Sob o chamativo título “Juízes acusam solicitadores de estarem ao serviço das grandes empresas” o DN noticia aquilo que no entender do jornalista terá sido uma “denúncia sem precedentes entre operadores judiciários” da Associação Sindical dos Juízes Portugueses, que supostamente teria referido, no seu “Relatório Preliminar sobre a avaliação dos bloqueios verificados na reforma da acção executiva e propostas de adequação para a eficiência do sistema”, “que os solicitadores de execução estão a servir sobretudo as grandes empresas financeiras. As pessoas singulares, que também recorrem aos tribunais para reaver o seu dinheiro em dívida, estão a ser remetidas para listas de espera.” (cfr. DN)

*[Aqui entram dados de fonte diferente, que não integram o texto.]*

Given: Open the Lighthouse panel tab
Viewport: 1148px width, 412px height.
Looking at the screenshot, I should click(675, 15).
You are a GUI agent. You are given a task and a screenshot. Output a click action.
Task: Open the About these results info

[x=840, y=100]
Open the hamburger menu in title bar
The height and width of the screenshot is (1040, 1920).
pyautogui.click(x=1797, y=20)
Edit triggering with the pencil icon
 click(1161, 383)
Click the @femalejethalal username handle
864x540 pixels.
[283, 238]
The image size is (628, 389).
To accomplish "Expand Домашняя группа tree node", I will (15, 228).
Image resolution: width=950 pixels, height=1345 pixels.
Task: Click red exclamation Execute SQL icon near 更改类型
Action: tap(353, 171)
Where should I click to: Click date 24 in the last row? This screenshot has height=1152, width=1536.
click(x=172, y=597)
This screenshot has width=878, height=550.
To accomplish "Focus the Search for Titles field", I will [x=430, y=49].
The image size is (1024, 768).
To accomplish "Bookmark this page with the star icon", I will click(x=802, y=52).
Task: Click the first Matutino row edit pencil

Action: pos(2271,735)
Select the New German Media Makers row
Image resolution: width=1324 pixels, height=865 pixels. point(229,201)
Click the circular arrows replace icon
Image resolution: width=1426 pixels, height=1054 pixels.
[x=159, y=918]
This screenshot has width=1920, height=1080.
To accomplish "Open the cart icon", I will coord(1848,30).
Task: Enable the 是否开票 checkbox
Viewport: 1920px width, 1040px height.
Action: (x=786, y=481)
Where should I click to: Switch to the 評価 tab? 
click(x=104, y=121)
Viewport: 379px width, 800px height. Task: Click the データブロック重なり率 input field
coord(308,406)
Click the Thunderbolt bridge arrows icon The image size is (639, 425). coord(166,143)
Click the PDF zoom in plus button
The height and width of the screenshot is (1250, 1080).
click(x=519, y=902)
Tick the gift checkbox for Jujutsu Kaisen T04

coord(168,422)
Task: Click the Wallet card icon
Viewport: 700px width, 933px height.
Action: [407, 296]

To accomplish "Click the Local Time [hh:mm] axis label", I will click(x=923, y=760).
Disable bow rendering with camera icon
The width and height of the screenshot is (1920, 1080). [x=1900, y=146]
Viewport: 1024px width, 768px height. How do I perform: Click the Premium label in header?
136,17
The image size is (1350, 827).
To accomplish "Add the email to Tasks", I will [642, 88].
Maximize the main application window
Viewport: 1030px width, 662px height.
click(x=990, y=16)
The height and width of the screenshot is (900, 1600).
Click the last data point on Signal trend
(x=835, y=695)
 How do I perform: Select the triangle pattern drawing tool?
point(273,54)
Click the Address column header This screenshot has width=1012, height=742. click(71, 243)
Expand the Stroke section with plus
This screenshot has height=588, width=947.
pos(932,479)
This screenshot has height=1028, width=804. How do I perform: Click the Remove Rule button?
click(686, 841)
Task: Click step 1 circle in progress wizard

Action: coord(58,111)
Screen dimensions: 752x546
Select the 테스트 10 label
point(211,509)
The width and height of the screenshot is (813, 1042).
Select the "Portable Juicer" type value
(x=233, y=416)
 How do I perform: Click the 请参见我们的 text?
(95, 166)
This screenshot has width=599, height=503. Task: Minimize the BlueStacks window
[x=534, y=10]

Fui reler o dito Relatório, - cuja análise e propostas, aliás, apreciei bastante -, à procura da dita “denúncia sem precedentes”, e a este propósito encontrei, apenas, o seguinte (cfr. Relatório):
“Por razões de ordem prática, e de organização interna que se compreendem, os grandes utilizadores da acção executiva, na generalidade dos casos, indicam sempre solicitador de execução. Contudo, porque entre o exequente e o SE não pode existir qualquer tipo de relacionamento contratual, os solicitadores assim indicados (em centenas ou milhares de processos), não deixam de constar das listas de nomeação da Câmara de Solicitadores, sendo, por isso, também oficiosamente nomeados, avulsamente, para outras execuções, com outros exequentes que não são utentes habituais do sistema. Este regime, na prática, permite que um mesmo solicitador tenha na sua posse algumas centenas de processos de um mesmo exequente (que sistematicamente o indica), e algumas dezenas de outros processos, de exequentes variados, com os quais não tem o mesmo tipo de proximidade, e que não pode recusar, uma vez que constituem designações oficiosas. Se é certo que não existe qualquer vínculo jurídico entre o SE e aquele primeiro exequente, o certo é que, de facto, toda a actividade económica do SE pode estar apoiada nas execuções em que exerce funções para aquele exequente, daí surgindo um interesse pessoal (e senão legítimo, pelo menos compreensível) em que essas execuções em concreto sejam tramitadas com prioridade sobre as restantes em que seja nomeado oficiosamente.
Mais transparente se tornaria o sistema se o SE fosse sempre designado pelo exequente, (..)”
Este episódio fez-me lembrar uma história do Asterix chamada “A Zaragata”, na qual César, na sua incessante procura de um meio para submeter a invencível aldeia gaulesa, enviava, em missão, o personagem Tullius Detritus, cuja especialidade era semear a confusão por todo o lado por onde passava. Apesar da habilidade do zaragateiro, os gauleses mantiveram-se unidos. Será a realidade capaz de igualar a ficção?